San Francisco rally urges action and support for Asian Americans victimized by violence, discrimination
Dozens of people gathered at San Francisco’s Civic Center Plaza on Sunday to decry the surge in violence and verbal attacks against Asian Americans in the Bay Area and across the nation. Joined by the family of an 84-year-old San Francisco man who died after being shoved to the ground on the street, they issued a call for action and support.
The rally followed a similar protest in Oakland’s Chinatown on Saturday as Asian Americans report an upswing of incidents since the start of the pandemic a year ago.
“When one of us is attacked in this city, we are all less safe,” said Tinisch Hollins, associate director of Californians for Safety and Justice, who cited “disgusting acts of racism.”
A joint letter from nearly 70 organizations denounced the violence against Asian Americans. The community is demanding “action from our city agencies and elected officials that we need more investments in survivor and family supportive services,” said Cynthia Choi, co-executive director for Chinese for Affirmative Action.
Advocates seek more intervention and prevention initiatives and school lessons on understanding of children’s cultural histories.
“We have tremendous support from all communities from all faiths,” Choi said. “This is what this whole event is about — coming together and having a shared vision of what safety can look like in all communities.”
Asian American communities feel traumatized and neglected because of the pandemic and living under a presidency that blamed China, said Lai Wa Wu of the Chinese Progressive Association. Former President Donald Trump constantly called the coronavirus the “Chinese virus” and the “kung flu.”
Growing attacks against Asian Americans nationwide include the assaults on a 91-year-old man who was shoved to the ground in Oakland Chinatown this month, and on Vicha Ratanapakdee, an 84-year-old San Franciscan who died after being knocked to the ground Jan. 28. Family members of Ratanapakdee, whose alleged attacker is in custody, attended Sunday’s rally.

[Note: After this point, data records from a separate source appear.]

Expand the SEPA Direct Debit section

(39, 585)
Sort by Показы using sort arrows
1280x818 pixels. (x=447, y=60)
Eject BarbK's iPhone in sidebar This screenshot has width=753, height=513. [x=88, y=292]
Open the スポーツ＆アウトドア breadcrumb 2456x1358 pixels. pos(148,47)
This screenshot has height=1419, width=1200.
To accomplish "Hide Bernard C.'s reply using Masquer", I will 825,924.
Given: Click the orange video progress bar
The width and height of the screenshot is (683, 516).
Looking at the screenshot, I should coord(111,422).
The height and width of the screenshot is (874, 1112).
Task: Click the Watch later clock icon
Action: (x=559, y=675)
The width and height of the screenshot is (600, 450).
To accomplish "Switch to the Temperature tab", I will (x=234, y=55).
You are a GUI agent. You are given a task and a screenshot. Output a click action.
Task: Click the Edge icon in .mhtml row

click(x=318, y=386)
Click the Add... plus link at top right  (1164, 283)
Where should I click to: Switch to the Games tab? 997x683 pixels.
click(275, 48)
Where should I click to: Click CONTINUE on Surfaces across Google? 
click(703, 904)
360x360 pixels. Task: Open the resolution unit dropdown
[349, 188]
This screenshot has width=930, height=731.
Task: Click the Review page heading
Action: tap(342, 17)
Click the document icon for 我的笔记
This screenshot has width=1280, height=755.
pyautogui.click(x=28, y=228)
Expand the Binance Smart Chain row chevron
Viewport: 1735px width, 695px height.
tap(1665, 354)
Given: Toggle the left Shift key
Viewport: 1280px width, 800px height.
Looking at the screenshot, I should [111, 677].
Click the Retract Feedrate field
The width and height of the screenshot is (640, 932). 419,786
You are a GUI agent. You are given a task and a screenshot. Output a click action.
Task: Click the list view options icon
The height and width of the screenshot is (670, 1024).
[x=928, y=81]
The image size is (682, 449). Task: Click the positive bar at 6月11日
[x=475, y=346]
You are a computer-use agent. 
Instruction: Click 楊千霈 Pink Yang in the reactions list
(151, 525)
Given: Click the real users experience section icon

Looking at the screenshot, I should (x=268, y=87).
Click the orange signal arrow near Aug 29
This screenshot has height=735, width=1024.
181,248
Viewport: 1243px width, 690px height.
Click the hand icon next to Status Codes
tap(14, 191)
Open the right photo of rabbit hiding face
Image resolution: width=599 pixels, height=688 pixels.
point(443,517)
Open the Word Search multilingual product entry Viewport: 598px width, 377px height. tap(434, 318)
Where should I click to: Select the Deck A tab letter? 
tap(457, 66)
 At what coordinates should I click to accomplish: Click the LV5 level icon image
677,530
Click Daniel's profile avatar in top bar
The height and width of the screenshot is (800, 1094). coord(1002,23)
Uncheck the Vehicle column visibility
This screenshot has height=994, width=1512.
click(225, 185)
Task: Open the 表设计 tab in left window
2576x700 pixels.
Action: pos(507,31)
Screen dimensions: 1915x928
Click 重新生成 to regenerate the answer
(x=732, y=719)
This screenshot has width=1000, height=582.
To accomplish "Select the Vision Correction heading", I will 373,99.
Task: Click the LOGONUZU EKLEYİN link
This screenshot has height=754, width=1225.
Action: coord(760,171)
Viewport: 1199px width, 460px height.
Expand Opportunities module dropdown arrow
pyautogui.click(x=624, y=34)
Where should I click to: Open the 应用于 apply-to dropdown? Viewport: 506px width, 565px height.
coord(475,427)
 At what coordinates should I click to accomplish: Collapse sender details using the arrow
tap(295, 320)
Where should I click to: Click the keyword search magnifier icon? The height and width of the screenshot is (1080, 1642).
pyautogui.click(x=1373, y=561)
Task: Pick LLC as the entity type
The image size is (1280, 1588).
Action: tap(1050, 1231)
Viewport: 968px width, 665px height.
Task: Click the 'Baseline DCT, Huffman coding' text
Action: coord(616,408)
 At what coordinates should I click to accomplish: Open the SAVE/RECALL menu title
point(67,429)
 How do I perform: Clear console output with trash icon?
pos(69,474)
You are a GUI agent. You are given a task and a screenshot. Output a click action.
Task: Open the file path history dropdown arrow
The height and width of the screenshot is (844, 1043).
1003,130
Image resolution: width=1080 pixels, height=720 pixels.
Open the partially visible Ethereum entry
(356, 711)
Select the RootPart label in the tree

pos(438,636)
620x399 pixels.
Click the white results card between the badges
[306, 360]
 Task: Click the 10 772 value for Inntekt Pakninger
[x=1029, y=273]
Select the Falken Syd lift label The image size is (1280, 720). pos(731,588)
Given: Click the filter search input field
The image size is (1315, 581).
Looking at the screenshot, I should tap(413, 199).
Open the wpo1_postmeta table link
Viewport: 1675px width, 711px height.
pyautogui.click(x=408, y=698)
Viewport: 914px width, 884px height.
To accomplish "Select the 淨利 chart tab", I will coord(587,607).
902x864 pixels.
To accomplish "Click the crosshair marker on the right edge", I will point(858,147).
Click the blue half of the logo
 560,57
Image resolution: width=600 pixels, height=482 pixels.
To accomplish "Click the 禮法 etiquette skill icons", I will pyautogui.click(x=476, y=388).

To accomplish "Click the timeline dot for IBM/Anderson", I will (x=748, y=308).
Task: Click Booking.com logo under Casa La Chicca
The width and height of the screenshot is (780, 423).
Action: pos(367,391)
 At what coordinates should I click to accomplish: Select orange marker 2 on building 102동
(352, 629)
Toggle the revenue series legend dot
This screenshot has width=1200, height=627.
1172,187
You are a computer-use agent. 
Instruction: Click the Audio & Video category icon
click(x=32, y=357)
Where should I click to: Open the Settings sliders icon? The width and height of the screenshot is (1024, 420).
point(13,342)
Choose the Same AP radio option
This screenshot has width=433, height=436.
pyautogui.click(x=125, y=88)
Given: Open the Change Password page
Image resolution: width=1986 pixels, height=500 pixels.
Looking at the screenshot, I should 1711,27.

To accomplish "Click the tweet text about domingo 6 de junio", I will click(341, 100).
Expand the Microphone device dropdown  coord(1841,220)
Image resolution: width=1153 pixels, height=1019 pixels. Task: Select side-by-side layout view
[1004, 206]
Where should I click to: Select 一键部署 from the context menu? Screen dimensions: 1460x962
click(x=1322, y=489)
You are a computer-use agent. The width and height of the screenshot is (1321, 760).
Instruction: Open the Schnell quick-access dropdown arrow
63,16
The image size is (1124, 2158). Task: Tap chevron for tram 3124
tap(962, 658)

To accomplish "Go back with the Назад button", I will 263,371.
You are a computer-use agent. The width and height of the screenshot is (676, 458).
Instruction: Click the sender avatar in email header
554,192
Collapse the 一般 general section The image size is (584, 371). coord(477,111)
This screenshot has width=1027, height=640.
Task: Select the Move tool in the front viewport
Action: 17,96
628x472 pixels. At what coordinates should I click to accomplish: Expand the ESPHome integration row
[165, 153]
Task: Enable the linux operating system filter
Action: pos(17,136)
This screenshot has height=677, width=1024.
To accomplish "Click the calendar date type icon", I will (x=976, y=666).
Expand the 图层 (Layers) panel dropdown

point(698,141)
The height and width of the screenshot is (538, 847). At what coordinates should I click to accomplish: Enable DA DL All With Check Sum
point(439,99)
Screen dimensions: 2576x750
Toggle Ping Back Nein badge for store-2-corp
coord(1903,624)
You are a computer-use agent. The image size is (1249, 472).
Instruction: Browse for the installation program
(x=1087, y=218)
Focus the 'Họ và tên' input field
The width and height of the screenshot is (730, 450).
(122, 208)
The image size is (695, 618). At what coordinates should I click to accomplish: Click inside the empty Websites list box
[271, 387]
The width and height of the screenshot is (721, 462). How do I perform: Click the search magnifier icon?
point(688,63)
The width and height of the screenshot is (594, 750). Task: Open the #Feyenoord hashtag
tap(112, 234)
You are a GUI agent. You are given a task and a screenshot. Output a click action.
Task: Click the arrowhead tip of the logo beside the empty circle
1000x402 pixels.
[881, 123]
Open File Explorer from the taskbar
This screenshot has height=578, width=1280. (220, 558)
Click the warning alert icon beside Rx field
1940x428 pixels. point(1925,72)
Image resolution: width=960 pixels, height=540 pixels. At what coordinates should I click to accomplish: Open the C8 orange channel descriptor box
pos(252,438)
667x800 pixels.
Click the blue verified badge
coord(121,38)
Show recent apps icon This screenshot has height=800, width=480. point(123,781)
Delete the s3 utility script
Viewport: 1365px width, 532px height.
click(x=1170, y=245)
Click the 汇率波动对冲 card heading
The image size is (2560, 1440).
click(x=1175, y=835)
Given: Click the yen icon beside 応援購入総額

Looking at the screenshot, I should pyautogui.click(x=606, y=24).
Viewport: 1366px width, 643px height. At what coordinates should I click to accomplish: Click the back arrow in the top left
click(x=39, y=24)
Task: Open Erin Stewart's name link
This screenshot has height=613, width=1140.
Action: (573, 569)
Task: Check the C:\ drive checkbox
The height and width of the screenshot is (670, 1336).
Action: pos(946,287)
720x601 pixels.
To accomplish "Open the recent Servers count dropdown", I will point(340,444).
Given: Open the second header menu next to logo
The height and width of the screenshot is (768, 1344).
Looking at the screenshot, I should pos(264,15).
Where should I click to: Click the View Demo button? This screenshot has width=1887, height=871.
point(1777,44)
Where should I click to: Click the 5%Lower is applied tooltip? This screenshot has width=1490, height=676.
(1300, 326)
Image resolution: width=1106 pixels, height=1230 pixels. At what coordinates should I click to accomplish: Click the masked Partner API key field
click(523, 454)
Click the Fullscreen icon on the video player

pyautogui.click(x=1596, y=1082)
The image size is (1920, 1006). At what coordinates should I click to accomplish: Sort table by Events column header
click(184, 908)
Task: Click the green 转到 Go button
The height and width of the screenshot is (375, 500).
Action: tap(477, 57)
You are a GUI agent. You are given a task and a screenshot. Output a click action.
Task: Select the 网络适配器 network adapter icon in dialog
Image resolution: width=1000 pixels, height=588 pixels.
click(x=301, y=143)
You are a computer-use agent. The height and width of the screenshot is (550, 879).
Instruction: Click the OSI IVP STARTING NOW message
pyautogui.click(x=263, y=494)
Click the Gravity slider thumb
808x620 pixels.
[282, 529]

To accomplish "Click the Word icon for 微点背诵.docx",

An initiative from Choi’s group and San Francisco State University counts more than 2,800 incidents of hate or discrimination — verbal abuse, violence and more — against Asian Americans nationwide since the start of the pandemic. In the Bay Area, 708 incidents have been reported, including 292 in San Francisco, 58 in San Jose and 55 in Oakland.
“Everyone’s feeling the pain, the anger, the frustration, the fear. … We must remind ourselves and each other to not be reactionary, to not be guided by these negative feelings, to use these feelings and let these feelings inspire us,” said Max Leung, founder of the SF Peace Collective.